--- BEGIN Dataset extract ---

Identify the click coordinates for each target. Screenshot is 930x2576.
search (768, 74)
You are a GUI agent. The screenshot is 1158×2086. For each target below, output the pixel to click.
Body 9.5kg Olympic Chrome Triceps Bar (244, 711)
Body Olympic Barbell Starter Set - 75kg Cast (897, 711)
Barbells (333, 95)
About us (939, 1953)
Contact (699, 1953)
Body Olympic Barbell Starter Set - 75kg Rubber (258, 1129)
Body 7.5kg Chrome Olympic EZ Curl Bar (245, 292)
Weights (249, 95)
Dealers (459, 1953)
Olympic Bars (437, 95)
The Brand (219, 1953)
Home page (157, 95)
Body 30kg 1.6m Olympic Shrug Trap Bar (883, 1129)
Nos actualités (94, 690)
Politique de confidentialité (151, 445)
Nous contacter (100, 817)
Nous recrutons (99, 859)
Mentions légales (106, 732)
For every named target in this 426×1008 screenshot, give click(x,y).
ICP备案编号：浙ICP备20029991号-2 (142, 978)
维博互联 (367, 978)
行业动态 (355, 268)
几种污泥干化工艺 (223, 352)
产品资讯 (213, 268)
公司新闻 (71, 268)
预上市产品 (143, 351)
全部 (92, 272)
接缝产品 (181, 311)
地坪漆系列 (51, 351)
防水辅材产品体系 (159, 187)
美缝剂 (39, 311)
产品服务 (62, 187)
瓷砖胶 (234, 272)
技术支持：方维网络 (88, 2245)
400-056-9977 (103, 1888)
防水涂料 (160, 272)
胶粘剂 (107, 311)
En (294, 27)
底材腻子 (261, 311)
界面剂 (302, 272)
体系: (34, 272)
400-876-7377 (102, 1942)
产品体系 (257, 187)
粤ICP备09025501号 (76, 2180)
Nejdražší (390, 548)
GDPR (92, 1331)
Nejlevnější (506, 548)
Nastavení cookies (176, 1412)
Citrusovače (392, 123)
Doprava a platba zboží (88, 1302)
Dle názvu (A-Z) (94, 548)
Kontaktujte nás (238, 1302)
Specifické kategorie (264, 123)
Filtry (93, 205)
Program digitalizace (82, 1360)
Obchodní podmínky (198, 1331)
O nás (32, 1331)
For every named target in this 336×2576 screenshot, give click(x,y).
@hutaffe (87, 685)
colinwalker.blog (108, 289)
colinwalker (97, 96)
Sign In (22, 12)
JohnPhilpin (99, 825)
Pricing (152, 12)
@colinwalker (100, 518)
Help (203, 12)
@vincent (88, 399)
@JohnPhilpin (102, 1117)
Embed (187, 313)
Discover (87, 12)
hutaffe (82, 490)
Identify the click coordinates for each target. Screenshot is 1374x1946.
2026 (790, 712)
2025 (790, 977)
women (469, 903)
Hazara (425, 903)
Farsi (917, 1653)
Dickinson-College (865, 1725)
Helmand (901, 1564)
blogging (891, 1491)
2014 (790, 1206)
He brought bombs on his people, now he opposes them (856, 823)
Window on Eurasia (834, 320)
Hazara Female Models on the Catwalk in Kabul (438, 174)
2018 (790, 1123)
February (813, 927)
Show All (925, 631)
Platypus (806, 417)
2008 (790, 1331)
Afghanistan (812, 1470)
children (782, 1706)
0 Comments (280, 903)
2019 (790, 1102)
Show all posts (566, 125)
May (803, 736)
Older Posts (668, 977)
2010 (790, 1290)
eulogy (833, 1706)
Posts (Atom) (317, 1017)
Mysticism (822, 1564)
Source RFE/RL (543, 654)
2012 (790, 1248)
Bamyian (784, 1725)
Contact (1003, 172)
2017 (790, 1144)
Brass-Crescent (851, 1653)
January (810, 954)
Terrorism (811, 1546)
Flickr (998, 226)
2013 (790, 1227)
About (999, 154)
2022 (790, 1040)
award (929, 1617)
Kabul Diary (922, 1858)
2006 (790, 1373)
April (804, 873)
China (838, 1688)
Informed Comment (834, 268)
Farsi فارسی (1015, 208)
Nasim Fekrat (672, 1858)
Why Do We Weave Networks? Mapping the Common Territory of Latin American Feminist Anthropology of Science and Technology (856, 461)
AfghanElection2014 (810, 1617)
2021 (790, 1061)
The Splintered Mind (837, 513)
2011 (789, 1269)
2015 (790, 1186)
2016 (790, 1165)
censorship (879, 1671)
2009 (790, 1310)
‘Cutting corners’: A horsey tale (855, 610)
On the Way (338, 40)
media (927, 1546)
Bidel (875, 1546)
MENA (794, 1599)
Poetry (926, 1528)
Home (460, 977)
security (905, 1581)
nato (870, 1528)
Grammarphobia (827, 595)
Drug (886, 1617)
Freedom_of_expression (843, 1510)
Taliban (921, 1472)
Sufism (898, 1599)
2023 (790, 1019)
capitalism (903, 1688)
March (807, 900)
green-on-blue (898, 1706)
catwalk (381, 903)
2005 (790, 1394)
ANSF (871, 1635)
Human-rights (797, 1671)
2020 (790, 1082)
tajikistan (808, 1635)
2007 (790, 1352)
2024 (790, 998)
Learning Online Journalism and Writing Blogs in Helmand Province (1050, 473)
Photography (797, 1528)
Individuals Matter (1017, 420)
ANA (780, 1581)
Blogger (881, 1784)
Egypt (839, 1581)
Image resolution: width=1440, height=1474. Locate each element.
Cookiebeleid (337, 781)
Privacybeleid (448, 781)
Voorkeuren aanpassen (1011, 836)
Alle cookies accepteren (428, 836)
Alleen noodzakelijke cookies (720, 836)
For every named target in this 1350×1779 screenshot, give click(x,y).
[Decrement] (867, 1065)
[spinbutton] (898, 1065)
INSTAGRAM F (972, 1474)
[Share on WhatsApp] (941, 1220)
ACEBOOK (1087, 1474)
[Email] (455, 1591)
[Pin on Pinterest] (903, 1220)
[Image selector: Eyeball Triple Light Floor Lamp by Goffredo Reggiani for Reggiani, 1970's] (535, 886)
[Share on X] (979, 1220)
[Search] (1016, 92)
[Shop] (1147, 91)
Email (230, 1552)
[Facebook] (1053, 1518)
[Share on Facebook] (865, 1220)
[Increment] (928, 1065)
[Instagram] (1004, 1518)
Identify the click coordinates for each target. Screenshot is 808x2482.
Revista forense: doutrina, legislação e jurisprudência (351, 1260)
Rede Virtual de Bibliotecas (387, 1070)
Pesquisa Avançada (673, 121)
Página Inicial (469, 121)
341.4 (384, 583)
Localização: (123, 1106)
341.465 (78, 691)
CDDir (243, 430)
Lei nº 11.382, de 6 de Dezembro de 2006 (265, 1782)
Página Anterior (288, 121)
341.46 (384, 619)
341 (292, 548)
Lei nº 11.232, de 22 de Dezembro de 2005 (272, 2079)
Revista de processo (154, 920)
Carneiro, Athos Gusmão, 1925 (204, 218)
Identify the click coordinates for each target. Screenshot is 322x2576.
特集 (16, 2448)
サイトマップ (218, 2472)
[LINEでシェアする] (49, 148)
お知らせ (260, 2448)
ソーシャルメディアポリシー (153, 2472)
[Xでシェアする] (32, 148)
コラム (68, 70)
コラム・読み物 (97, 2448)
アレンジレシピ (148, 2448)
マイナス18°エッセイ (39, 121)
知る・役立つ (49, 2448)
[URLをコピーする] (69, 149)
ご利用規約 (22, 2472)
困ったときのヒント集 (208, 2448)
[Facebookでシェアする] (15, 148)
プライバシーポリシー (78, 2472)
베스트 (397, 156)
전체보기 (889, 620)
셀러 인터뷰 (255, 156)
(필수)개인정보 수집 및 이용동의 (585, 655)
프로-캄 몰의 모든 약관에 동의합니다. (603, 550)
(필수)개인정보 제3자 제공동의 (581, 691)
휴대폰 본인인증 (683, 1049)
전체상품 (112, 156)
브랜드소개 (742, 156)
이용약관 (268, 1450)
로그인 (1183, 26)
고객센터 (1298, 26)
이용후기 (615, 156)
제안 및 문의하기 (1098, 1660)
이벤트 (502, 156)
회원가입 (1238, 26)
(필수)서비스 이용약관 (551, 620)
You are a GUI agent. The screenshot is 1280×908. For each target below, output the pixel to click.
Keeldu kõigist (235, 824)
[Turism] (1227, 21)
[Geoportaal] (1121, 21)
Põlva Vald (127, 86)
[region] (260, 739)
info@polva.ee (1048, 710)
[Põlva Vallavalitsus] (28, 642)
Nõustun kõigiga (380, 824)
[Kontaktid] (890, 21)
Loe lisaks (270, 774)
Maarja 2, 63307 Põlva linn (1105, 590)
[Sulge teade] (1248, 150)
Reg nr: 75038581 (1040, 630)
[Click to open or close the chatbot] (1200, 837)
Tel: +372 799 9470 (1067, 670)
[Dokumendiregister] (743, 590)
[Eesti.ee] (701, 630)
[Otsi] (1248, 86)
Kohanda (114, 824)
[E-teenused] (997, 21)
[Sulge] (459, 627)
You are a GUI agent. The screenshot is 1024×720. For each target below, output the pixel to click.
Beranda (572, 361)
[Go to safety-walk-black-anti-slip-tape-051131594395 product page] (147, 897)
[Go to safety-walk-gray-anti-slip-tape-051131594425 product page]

--- END Dataset extract ---

#### [What you should do]
Rewrite the part of the items that opens with the line containing "May (803, 736)" and closes with the line containing "China (838, 1688)", changing "Older Posts" to "Earlier Posts" and leaving everything else the same.

#### [Full solution]
May (803, 736)
Earlier Posts (668, 977)
2010 (790, 1290)
eulogy (833, 1706)
Posts (Atom) (317, 1017)
Mysticism (822, 1564)
Source RFE/RL (543, 654)
2012 (790, 1248)
Bamyian (784, 1725)
Contact (1003, 172)
2017 (790, 1144)
Brass-Crescent (851, 1653)
January (810, 954)
Terrorism (811, 1546)
Flickr (998, 226)
2013 (790, 1227)
About (999, 154)
2022 (790, 1040)
award (929, 1617)
Kabul Diary (922, 1858)
2006 (790, 1373)
April (804, 873)
China (838, 1688)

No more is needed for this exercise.